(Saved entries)
********
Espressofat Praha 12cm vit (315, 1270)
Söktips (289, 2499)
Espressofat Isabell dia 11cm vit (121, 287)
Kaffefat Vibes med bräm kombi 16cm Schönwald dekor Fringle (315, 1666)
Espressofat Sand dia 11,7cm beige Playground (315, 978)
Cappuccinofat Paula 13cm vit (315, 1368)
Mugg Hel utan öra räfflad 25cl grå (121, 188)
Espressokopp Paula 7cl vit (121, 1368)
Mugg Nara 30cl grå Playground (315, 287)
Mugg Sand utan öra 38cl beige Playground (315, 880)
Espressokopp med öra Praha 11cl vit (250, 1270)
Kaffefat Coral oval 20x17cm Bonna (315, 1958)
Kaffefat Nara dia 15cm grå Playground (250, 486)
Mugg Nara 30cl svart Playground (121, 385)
********
Using the entries above, copy out all lines that contain the string "utan".

Mugg Hel utan öra räfflad 25cl grå (121, 188)
Mugg Sand utan öra 38cl beige Playground (315, 880)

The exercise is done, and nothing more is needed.